Now, if they provide you a cart which includes rescessitation equipment, then I would feel better, but make sure that THEY have all of the protocols in writing. You want to be able to say that you followed your employers policy for emergency treatment, even if that policy simply meant calling 911. In home infusion, we give many of these medications and more and there is no MD/NP or prescribing doctor in house, but everyone is a call away in case of an emergency. However, I would want firm policies including step by step on each drug to be administered, contraindications for each drug, and what my employer wants ME to do in case of an adverse reaction. Without a policy in place for a specific medication, I wouldn't give it until one was in place.

I tried to bring these concerns up and was told that because we are a clinic we do not need policies. My supervisor told me that I could make whatever policy I wanted and it would get signed, but one of the providers dosent trust me (I have given her no reason not to) with protocols. I'm currently 20 weeks pregnant and don't plan on coming back after my maternity leave. I asked for a code cart multiple time (I am acls and pals certified) and was told there is no need to have one. We don't even have Epi in our clinic. I have so far had 1 patient almost pass out on me from inserting an iv (I was told to try agian anyways) and one patient had what looked like phlebitis (was told to keep the infusion going but I refused to do it). I just feel like things are unsafe and I'm unsure how to go about talking to the right people to make policies etc. the reason I want a provider here is because there are no protocols. I would be up a creek if something happend. Our clinic dosent have over head paging, so it would be hard to get help. Ugh.
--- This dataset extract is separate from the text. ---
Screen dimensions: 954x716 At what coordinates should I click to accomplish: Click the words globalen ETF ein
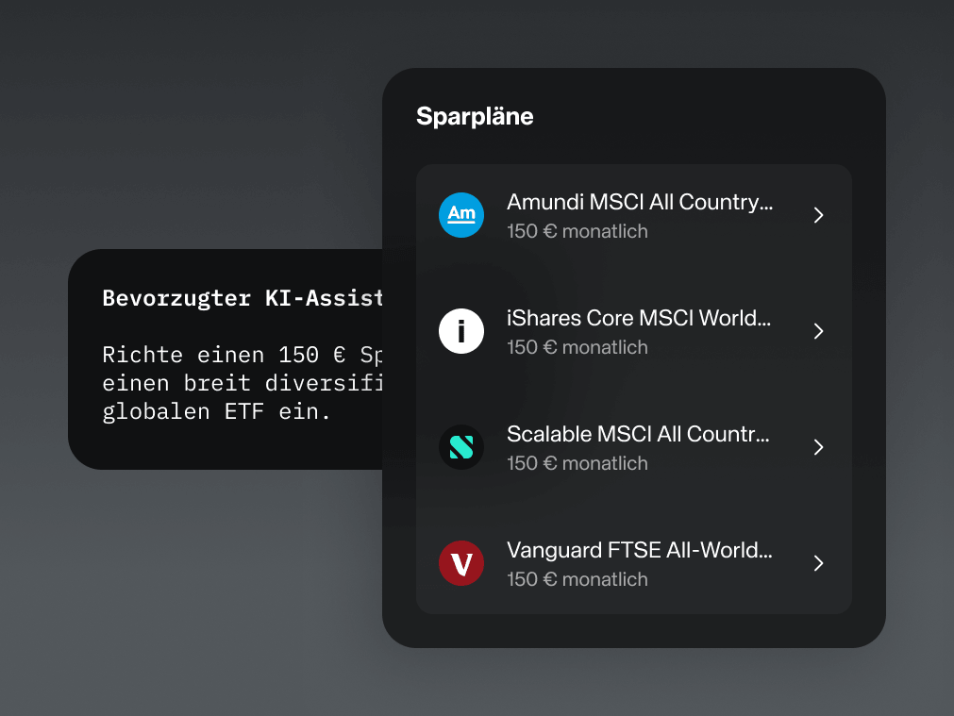216,412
Specializes in Vascular Access.

Every clinic, every facility, every hospital which serves patients must have policies and procedures in place, if for no other reason, liability issues, not to mention if the place receives any type of government funding... If they won't help or attempt to see things they way they need to be then, I agree with nicktexas... get out.

Specializes in OB-Gyn/Primary Care/Ambulatory Leadership.

I work in a clinic which does infusion (my particular clinic does not, but the adult medicine clinic does). We do not have a code cart. Because it's outside the hospital, if there is a COR, we call 911 and perform BLS until paramedics arrive.

That said, there is always a physician around SOMEWHERE.

Specializes in Vascular Access.

But klone, Do you have policies and procedures in place for the medication administration, and do you have emergency protocals in place?

I am amazed that there are healthcare clinics that do not have crash carts. You don't have to have the "full cart" per say, but should at least have epi, an AED, and oxygen on hand. Scary.

Specializes in OB-Gyn/Primary Care/Ambulatory Leadership.

Yes to pixies for emergencies. Absolutely.

And yes, we DO have oxygen and an AED. That's not a crash cart, though. A crash cart is for ACLS. We provide BLS, which includes an AED.

And every department is stocked with an emergency kit which includes epinephrine, diphenhydramine and glucagon.

We have an aed, oxygen, and an emergency bag (which contains no meds). I am acls and pals certified, from my previous jobs. We just have no policies or procedures in place. Also the other mds will not cover our patient if something were to happen if something were to go wrong and I had no provider in the office.